((

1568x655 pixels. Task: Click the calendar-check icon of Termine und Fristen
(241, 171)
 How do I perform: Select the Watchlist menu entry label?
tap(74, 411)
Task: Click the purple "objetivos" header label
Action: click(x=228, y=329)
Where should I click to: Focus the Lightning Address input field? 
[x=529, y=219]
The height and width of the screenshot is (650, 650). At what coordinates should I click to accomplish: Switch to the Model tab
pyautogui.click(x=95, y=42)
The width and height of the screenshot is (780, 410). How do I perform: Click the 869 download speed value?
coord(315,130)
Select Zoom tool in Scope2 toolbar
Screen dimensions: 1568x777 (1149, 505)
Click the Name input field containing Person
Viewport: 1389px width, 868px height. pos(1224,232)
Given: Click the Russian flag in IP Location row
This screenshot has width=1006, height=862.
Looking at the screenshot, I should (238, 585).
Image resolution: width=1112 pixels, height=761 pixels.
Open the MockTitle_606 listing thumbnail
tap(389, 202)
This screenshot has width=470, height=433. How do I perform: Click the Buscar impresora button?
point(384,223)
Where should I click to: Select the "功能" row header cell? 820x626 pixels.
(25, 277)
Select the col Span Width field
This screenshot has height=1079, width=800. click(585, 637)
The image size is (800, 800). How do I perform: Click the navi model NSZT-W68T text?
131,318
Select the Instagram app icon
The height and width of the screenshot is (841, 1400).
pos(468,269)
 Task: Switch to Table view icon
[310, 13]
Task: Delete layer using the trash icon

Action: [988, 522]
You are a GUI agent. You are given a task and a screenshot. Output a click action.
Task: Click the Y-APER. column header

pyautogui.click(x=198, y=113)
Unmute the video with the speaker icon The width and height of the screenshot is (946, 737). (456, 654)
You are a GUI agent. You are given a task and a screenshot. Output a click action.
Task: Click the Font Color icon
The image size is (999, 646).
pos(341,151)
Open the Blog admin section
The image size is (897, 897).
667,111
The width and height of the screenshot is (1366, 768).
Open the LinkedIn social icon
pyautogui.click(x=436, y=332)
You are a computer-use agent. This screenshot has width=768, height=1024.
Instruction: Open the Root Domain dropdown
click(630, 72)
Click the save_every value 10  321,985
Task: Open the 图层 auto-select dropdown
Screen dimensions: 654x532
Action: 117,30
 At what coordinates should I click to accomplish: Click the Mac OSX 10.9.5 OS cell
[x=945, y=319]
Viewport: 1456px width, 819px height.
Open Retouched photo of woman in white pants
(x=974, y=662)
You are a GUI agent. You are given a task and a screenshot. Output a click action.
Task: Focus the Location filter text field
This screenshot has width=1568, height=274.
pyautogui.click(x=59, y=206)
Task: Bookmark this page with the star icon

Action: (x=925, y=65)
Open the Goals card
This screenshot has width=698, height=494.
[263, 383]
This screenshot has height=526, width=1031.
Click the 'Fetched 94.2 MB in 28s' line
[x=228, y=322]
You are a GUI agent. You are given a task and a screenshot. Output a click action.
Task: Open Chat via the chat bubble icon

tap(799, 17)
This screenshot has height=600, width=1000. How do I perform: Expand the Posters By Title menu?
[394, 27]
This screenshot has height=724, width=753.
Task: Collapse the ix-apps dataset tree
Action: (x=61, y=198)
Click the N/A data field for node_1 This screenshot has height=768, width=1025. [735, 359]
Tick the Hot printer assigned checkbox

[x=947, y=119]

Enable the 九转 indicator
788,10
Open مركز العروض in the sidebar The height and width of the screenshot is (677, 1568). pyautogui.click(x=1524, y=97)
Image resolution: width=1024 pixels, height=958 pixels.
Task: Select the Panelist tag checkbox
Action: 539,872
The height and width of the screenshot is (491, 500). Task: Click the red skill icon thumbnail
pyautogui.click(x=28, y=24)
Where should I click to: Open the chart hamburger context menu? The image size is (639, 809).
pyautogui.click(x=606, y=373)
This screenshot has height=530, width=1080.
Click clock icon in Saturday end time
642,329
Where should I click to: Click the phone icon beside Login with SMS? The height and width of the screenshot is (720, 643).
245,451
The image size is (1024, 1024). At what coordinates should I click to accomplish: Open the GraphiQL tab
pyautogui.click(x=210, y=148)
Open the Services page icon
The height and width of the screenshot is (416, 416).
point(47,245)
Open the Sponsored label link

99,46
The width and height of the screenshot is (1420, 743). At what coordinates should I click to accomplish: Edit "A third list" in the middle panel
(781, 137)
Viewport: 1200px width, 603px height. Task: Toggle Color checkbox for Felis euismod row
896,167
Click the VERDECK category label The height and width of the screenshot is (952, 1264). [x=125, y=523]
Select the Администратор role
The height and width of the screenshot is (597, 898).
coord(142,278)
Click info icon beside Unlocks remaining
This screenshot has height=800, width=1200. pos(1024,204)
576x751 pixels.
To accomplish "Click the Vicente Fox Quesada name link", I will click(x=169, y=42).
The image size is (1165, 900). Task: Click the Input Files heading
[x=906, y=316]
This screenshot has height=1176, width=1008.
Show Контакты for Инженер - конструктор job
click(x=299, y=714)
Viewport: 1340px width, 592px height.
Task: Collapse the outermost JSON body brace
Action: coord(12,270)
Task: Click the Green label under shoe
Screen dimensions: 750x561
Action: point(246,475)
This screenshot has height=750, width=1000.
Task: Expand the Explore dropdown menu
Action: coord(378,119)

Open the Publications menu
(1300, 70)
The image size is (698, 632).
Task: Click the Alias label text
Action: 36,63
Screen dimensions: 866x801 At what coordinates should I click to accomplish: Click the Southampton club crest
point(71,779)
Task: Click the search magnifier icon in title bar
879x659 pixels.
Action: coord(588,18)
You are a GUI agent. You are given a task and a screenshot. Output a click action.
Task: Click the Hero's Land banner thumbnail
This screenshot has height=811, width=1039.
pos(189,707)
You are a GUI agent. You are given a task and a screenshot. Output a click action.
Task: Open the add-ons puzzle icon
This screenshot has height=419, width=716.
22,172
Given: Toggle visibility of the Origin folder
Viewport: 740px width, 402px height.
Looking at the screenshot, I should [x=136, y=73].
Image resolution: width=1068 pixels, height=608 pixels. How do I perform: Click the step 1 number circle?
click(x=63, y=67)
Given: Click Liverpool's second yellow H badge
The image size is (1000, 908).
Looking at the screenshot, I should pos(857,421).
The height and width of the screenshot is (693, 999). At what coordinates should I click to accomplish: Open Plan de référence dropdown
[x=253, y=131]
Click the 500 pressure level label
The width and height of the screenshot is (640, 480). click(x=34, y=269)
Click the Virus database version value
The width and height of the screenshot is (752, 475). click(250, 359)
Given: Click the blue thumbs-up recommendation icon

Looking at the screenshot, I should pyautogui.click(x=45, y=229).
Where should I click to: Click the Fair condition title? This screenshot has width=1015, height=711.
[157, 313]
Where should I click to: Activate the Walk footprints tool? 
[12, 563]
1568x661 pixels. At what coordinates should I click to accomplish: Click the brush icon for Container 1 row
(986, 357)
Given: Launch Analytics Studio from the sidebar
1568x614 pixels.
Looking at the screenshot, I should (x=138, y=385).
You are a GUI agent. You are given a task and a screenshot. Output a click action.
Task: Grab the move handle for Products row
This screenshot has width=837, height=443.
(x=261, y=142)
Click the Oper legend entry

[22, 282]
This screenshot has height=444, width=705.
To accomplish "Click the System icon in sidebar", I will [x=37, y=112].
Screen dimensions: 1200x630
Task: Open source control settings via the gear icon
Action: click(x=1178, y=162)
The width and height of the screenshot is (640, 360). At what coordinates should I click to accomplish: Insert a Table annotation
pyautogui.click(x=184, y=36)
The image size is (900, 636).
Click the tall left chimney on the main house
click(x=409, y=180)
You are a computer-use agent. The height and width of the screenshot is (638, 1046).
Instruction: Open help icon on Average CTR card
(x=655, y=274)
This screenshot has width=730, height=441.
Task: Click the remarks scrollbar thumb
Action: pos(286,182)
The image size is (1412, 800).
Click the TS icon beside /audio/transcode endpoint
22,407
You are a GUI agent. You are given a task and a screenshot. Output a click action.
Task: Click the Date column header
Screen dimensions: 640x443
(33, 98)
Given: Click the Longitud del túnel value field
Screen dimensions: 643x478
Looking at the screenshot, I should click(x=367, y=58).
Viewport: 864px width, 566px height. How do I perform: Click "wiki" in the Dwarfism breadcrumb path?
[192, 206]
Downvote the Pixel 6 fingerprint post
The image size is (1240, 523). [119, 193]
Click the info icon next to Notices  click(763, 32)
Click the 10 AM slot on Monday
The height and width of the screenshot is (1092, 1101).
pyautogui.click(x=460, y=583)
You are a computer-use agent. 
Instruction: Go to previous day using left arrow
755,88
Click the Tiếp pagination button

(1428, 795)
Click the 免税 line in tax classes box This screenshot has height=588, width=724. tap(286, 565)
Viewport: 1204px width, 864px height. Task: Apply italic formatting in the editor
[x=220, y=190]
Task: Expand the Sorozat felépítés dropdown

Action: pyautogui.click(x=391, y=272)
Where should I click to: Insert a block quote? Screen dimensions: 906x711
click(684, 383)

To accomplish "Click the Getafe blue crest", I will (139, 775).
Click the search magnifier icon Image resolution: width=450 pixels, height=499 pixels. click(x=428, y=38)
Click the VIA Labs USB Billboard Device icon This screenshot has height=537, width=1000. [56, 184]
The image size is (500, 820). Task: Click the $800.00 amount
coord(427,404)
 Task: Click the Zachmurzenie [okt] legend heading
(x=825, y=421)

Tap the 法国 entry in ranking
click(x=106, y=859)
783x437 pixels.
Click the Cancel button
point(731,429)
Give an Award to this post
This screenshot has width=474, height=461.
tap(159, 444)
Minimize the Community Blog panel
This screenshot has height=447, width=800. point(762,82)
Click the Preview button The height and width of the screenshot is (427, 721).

))

Where does the string "search" appear in the records? Copy every line that holds it.

Exercise solution
Task: Click the search magnifier icon in title bar
Click the search magnifier icon Image resolution: width=450 pixels, height=499 pixels. click(x=428, y=38)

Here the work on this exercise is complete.